The diagram above demonstrates a typical flow for executing tasks through an autoscaler app:
1. [Create a queue](../webapp/webapp_workers_queues.md#queues) to attach the autoscaler to 
1. Set up an autoscaler app instance: assign it to a queue and define a compute resource budget (see the specific 
autoscaler pages for further setup details)
1. Launch the autoscaler app instance
1. Enqueue a task to the queue the autoscaler has been assigned to
1. The autoscaler attached to the queue spins up and prepares a new compute resource to execute the enqueued task
1. Enqueue additional tasks: if there are not enough machines to execute the tasks, the autoscaler spins up additional 
machines to execute the tasks (until the maximum number specified in the budget is reached)
1. If a machine becomes idle since there are no tasks to execute, the autoscaler automatically spins it down

### Utilizing Multiple Compute Resource Types

You can work with multiple compute resources through the autoscalers, where each compute resource is associated with a 
different queue. When a queue detects a task, the autoscaler spins up the appropriate resource to execute the task. 

![Autoscaler diagram](../img/autoscaler_diagram.png)

The diagram above demonstrates an example where an autoscaler app instance is attached to two queues. Each queue is 
associated with a different resource, CPU and GPU, and each queue has two enqueued tasks. In order to execute the tasks, 
the autoscaler spins up four machines, two CPU machines to execute the tasks in the CPU queue and two GPU machines to 
execute the tasks in the GPU queue.

:::note
The GPU Compute app spins up a single compute resource, so you can launch multiple app instances in order to work with 
multiple resources.
◆ ◆ ◆ ◆
**STATED TASK 1:** Reproduce everything in the records from the first line down to the line containing "point(110,18)", with both of those lines included.
The records have no connection to the autoscaler text.

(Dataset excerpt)
◆ ◆ ◆ ◆
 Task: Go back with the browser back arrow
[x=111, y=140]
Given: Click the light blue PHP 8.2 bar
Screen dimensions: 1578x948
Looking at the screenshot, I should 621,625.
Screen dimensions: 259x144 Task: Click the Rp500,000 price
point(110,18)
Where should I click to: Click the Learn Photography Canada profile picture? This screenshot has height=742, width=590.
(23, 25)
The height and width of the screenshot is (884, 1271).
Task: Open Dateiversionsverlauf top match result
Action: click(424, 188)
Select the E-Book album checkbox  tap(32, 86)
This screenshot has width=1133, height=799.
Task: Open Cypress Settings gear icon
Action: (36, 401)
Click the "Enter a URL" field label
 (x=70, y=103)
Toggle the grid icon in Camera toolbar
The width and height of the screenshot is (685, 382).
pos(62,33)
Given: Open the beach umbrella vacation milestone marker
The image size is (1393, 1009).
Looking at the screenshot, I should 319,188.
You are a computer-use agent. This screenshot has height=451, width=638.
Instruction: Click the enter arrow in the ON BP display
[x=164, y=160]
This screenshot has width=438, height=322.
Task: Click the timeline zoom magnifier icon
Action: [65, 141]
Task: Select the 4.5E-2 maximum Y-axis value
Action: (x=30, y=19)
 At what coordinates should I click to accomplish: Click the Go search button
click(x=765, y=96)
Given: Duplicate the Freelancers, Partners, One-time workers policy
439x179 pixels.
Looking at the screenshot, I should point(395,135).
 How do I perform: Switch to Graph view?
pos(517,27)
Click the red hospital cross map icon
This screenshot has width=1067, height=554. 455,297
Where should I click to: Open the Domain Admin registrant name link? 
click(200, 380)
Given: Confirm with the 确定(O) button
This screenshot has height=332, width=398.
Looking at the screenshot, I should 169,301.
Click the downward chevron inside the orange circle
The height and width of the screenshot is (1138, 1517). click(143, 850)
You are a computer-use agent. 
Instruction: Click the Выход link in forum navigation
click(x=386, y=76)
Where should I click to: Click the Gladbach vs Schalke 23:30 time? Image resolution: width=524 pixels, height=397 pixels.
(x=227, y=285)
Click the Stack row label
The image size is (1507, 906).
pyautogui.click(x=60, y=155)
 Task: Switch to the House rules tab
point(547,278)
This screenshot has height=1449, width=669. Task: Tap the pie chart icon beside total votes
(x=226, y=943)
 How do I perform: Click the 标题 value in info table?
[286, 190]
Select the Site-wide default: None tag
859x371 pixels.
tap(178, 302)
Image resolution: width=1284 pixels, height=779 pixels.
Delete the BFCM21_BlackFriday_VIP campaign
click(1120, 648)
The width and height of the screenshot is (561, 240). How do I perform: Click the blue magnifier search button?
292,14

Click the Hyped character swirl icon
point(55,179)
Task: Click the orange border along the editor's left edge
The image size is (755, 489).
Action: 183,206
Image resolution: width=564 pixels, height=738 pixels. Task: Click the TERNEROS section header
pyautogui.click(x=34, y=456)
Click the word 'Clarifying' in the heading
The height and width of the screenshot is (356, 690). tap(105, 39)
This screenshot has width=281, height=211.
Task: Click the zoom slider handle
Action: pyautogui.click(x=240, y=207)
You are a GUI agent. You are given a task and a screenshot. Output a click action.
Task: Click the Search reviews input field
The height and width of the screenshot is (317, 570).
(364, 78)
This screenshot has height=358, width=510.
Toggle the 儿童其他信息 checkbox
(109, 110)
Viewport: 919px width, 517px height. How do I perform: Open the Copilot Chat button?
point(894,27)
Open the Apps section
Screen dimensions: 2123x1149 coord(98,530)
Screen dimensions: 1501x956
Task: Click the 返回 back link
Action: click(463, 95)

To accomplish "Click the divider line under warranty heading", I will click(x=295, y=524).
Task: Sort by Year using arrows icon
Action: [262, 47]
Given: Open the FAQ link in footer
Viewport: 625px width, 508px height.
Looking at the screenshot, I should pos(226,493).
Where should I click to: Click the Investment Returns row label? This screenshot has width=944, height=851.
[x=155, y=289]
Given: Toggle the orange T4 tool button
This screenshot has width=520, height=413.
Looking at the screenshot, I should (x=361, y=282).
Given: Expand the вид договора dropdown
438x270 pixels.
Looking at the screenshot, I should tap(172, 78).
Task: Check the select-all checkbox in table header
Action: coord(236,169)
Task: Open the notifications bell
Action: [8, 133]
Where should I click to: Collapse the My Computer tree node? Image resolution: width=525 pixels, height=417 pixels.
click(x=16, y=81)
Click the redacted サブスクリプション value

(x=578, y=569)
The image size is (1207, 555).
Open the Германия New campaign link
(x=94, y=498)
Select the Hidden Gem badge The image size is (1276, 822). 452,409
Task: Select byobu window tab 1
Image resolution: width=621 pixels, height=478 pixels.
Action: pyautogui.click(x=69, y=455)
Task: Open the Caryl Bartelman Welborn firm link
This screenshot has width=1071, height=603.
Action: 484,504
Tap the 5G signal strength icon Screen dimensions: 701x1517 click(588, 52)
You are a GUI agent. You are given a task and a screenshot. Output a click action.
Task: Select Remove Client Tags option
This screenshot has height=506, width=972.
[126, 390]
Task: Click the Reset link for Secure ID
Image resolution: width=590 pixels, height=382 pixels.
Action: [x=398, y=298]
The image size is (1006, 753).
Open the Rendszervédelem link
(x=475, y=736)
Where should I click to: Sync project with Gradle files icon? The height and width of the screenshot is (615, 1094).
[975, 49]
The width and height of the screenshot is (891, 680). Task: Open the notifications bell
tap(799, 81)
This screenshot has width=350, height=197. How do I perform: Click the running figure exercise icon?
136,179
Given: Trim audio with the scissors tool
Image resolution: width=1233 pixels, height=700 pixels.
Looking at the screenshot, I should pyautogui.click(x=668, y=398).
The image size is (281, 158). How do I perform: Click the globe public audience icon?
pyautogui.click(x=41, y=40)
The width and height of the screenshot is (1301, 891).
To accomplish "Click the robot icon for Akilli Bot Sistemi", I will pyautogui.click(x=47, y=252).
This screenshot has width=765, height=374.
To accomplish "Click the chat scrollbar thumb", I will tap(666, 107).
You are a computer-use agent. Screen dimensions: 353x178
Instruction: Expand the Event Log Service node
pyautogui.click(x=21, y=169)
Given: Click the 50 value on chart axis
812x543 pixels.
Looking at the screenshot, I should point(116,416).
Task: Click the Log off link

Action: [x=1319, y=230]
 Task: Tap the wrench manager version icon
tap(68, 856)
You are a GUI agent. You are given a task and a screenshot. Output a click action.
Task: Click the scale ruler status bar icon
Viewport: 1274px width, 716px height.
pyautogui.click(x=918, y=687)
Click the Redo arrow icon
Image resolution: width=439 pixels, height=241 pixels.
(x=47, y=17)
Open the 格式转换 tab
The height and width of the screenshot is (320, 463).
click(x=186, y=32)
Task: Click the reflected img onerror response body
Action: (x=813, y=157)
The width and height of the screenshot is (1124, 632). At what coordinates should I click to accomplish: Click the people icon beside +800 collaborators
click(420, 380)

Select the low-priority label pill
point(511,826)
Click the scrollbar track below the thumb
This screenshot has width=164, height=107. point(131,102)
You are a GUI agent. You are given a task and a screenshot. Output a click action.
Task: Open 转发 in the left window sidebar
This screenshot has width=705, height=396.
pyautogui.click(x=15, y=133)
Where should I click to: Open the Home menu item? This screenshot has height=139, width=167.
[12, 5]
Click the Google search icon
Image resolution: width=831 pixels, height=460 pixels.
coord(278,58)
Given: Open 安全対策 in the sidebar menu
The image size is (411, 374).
◆ ◆ ◆ ◆
**STATED TASK 2:** In the autoscaler text, how many machines does the autoscaler spin up in the example with two queues?

**PROBLEM SOLUTION 1:**
 Task: Go back with the browser back arrow
[x=111, y=140]
Given: Click the light blue PHP 8.2 bar
Screen dimensions: 1578x948
Looking at the screenshot, I should 621,625.
Screen dimensions: 259x144 Task: Click the Rp500,000 price
point(110,18)

**PROBLEM SOLUTION 2:** Four: two CPU machines and two GPU machines.